Ray Marriott The Guardian,Sunday 27 February 2011
For anyone who lived through the winter of discontent or the “dirty jobs” strike in the late 1970s, the name of my friend Colin Barnett was synonymous with trade union intransigence. As the north-west divisional officer for the National Union of Public Employees (Nupe) and regional secretary of the TUC, Colin, who has died of cancer aged 81, organised militant industrial action which, for a time, threatened to bring public services in the region to their knees.
Colin was vilified in the tabloid press and was blamed personally by Barbara Castle for Labour’s loss of the 1979 general election. Along with his second wife, Hilary, he was accused by the press of attempting a leftwing coup for control of the Merseyside Police Committee, of which she was a member, and trying to engineer the dismissal of its controversial chief constable, Kenneth Oxford. Certainly, Colin was unbending in pursuit of his members’ interests and his politics were on the hard left of the Labour party.

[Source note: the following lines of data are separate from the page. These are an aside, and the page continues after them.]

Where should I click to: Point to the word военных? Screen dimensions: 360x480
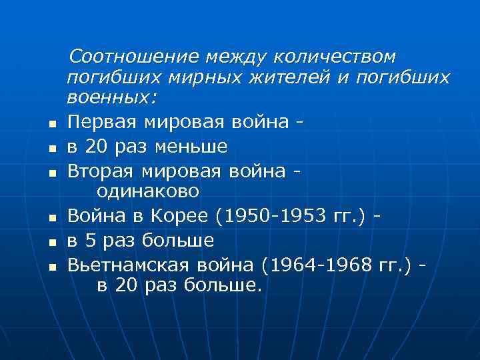click(x=111, y=99)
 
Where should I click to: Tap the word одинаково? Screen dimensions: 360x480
click(x=148, y=191)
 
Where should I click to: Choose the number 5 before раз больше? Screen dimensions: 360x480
click(x=92, y=239)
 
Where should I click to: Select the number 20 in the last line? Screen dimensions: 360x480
click(x=126, y=285)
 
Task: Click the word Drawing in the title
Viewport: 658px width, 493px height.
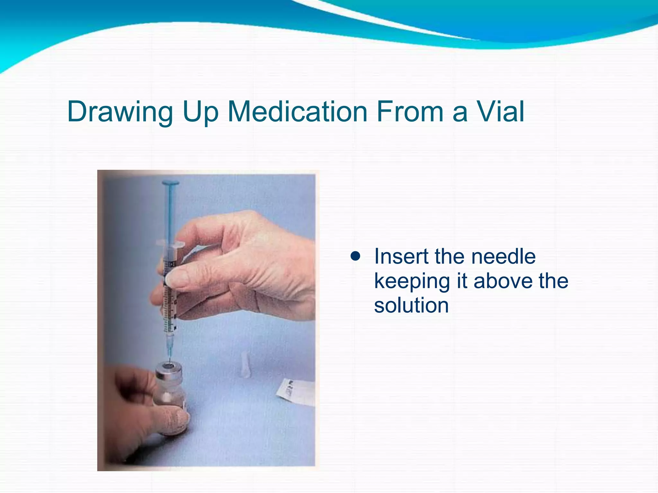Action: coord(120,112)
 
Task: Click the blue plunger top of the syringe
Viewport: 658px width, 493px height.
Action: coord(170,184)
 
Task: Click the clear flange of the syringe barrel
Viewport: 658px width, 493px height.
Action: coord(170,245)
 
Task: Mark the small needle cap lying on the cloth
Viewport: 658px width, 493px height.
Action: coord(245,364)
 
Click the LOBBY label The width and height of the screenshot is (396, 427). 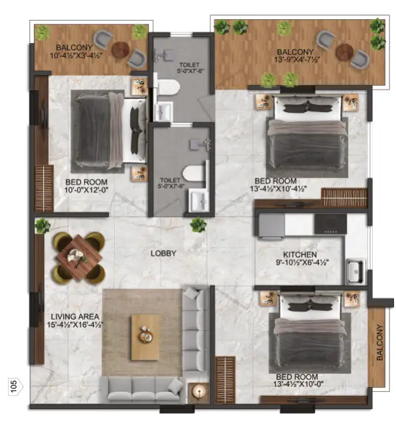point(163,253)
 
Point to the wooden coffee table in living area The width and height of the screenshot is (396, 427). point(145,336)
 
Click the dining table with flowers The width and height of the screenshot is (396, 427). point(78,255)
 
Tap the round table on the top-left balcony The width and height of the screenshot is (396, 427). point(121,48)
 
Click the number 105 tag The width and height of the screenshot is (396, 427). point(13,386)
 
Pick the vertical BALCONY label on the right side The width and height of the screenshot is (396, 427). point(379,342)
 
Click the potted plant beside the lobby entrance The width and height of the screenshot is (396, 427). point(198,225)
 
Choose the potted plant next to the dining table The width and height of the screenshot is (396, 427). point(43,225)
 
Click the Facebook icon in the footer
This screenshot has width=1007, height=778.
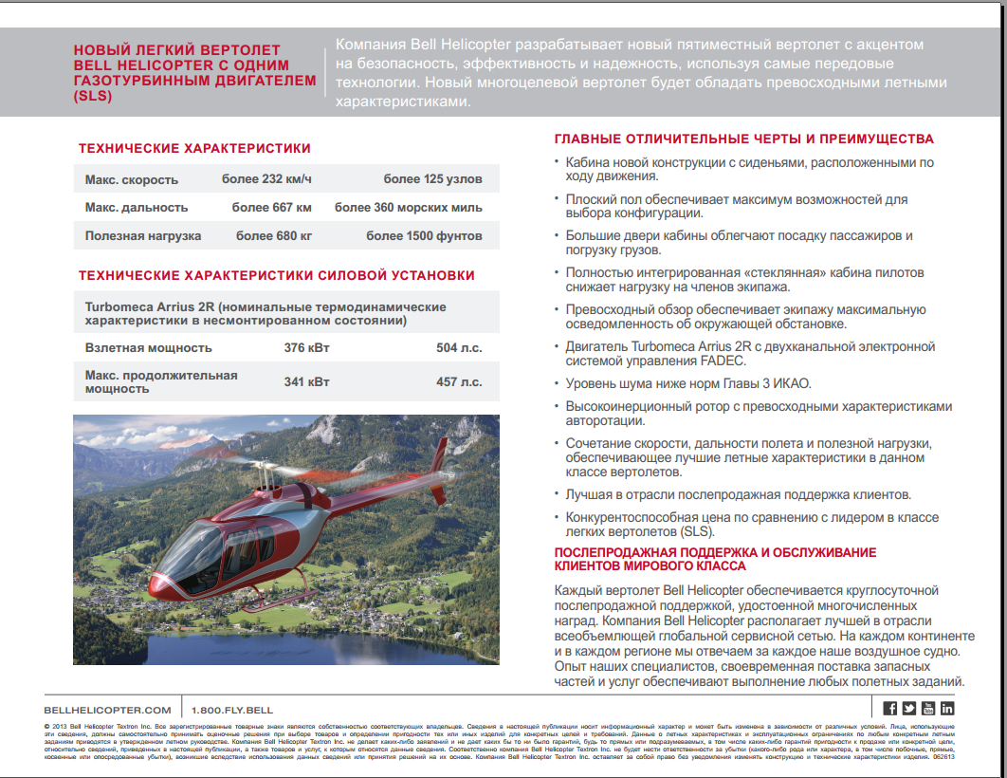[890, 708]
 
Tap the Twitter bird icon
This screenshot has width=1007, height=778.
[909, 708]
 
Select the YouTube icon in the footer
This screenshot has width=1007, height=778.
[928, 708]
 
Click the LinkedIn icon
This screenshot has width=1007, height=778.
[947, 708]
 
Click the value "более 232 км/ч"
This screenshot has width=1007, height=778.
[266, 179]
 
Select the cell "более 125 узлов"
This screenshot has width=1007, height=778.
[432, 179]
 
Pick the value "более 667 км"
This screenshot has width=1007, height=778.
[272, 208]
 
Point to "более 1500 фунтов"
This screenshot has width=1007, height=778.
[424, 236]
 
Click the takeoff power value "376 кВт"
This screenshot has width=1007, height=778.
[307, 348]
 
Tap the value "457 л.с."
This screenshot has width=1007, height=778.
[459, 382]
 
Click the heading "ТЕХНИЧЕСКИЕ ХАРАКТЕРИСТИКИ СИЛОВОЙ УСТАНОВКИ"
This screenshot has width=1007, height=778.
[277, 275]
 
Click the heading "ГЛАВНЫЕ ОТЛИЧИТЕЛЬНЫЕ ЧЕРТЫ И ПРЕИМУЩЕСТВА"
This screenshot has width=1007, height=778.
[744, 139]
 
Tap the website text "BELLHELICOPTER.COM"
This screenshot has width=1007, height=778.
[107, 710]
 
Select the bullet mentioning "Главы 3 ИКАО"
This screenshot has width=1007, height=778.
[688, 383]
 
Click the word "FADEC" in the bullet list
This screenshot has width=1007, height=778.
[726, 361]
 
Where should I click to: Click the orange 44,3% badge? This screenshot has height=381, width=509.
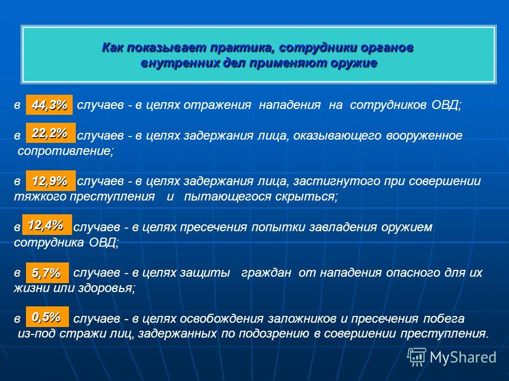(x=49, y=105)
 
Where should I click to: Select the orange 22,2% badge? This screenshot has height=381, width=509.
(x=51, y=133)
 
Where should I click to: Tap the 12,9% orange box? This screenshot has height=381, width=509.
(x=51, y=180)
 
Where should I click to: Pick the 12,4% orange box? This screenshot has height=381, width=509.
(x=47, y=224)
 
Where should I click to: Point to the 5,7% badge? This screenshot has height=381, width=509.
(x=47, y=273)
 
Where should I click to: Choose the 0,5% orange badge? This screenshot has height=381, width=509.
(x=47, y=316)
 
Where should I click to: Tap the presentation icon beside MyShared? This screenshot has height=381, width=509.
(x=417, y=357)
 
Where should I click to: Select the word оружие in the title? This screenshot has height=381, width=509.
(x=354, y=62)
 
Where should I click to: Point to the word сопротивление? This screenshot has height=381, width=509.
(x=66, y=151)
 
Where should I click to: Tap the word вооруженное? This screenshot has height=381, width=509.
(x=424, y=135)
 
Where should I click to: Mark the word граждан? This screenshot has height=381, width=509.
(x=266, y=273)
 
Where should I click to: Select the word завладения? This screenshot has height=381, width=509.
(x=343, y=227)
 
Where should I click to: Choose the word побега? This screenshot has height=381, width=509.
(x=444, y=319)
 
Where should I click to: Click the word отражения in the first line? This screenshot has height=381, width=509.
(x=217, y=105)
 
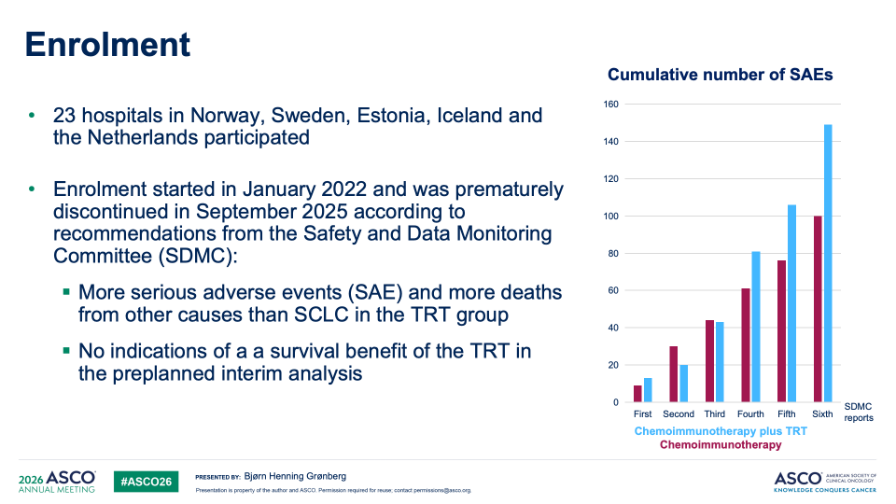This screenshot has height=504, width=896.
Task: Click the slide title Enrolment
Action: pos(107,45)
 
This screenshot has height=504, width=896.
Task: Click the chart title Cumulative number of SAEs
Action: pos(720,75)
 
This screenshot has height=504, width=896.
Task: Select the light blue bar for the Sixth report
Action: pos(828,263)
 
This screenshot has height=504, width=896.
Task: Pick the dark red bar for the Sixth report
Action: pos(818,309)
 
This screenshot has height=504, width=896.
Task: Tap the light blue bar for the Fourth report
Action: pos(756,327)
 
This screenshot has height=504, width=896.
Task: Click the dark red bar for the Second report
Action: pos(674,373)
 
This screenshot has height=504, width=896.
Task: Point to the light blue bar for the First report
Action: pos(648,390)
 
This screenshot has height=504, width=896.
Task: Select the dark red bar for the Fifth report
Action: pos(782,330)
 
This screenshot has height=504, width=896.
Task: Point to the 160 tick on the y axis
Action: pos(610,105)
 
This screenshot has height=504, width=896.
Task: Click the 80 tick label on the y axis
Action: pos(613,254)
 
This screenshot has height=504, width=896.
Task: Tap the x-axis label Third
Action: pos(714,414)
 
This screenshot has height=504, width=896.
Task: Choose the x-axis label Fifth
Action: pos(786,414)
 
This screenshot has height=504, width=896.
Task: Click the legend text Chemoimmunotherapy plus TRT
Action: pos(721,431)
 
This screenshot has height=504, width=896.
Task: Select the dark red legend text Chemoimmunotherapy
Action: pos(721,445)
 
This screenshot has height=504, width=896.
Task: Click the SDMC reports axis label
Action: pos(859,412)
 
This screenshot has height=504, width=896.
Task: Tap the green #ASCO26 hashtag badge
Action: pos(146,482)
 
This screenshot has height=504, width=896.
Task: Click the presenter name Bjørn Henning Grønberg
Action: pos(295,477)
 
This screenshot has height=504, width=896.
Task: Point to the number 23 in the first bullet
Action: pos(64,116)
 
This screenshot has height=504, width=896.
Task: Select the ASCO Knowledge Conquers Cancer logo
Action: pos(825,482)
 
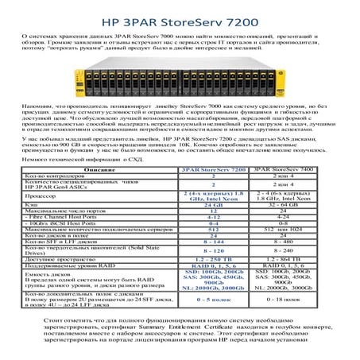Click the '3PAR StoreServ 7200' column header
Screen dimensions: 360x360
[214, 170]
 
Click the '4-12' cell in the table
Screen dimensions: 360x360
[214, 216]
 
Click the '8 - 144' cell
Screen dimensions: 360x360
[214, 242]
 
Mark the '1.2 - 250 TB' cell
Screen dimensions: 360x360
[214, 260]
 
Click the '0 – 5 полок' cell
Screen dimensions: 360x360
[214, 300]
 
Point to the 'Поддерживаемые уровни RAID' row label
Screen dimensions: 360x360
[67, 266]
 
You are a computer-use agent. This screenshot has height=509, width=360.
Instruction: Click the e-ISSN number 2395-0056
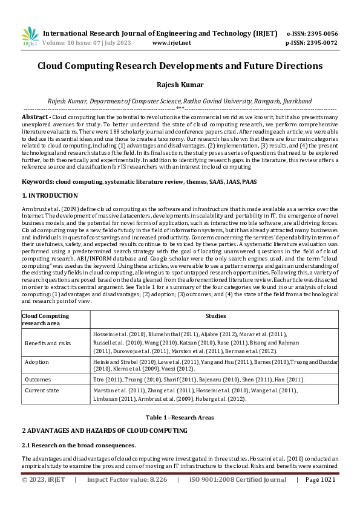tap(321, 33)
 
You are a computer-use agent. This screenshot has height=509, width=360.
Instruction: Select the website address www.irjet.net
tap(171, 43)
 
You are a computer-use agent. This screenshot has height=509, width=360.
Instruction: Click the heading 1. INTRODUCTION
tap(50, 196)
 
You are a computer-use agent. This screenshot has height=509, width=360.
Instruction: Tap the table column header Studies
tap(215, 316)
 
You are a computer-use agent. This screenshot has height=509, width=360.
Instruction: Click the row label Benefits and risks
tap(48, 342)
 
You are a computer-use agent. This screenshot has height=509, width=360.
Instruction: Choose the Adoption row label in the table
tap(37, 361)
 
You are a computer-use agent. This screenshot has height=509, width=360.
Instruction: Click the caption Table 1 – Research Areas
tap(179, 417)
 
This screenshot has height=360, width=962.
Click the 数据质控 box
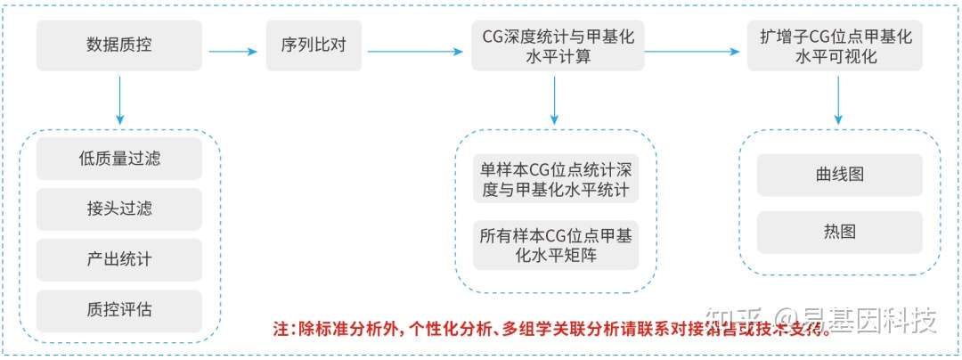119,45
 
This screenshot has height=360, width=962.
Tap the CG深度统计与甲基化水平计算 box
558,45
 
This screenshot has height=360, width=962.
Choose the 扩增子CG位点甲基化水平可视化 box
836,45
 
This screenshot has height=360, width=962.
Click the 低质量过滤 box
119,160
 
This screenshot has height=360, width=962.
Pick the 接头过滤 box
119,209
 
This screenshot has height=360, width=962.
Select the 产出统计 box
119,260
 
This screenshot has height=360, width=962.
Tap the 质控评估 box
119,311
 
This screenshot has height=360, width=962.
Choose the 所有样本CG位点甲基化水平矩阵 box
556,246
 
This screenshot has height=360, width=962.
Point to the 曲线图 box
839,175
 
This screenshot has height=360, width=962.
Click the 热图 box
839,232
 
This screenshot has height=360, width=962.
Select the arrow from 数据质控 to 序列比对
232,51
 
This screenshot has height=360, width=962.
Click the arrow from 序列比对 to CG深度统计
415,51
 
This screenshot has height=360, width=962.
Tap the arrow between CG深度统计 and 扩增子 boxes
695,51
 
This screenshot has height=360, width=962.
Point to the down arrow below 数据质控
119,100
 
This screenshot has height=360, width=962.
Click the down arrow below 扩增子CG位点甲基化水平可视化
838,100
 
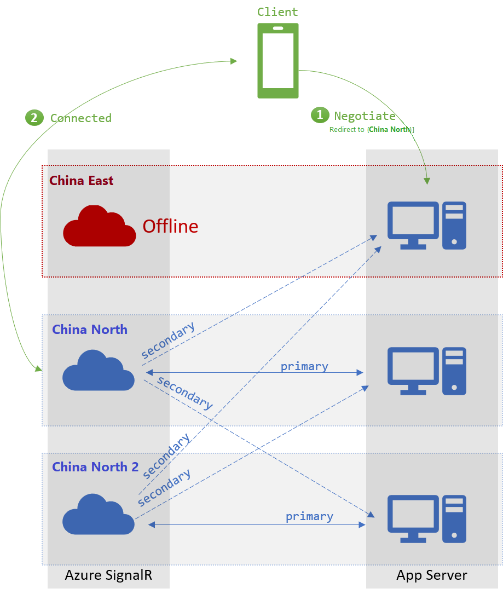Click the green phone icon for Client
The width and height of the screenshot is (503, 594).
[x=278, y=61]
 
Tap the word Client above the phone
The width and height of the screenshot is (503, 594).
[x=278, y=12]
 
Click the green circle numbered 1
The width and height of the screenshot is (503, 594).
[x=320, y=115]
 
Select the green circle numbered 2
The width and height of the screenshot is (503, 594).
[x=34, y=117]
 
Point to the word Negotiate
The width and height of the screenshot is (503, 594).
[x=365, y=116]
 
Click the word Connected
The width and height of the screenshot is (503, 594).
[x=81, y=118]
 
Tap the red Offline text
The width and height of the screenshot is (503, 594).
[x=170, y=226]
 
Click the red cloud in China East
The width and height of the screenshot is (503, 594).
[x=100, y=226]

Colin was born in Wandsworth, south-west London, into a working-class family. He contracted osteomyelitis as a child and his mobility was restricted as a result. Soon after leaving Wandsworth grammar school, he became a library assistant at the London School of Economics, where he was able to attend the lectures of intellectuals of the left such as Harold Laski.
His next job was as administrative assistant for the campaigning Methodist minister Donald Soper. Colin explored the “worker-priest” model. He took a job at a steelworks in Sheffield, but the physical strain of the rolling mills combined with his disability led Colin to decide that manual work as well as ordination was not possible. In 1960 he was appointed a full-time Nupe official in Yorkshire.
As time passed, Colin’s mobility became more seriously impaired. He retired from Nupe at the peak of his powers, in his early 50s. Later, he and Hilary settled in the market town of Sedbergh, Cumbria. Colin was a kind man, a loyal friend and an enthusiastic supporter of underdogs everywhere. He was also surprisingly shy and unassuming. In his later years, he became increasingly housebound and reliant on newspapers and his well-stocked library for mental stimulation.
He is survived by Hilary, their son, Luke, and daughter, Amy; and a son, Ian, and daughter, Alison, from his first marriage.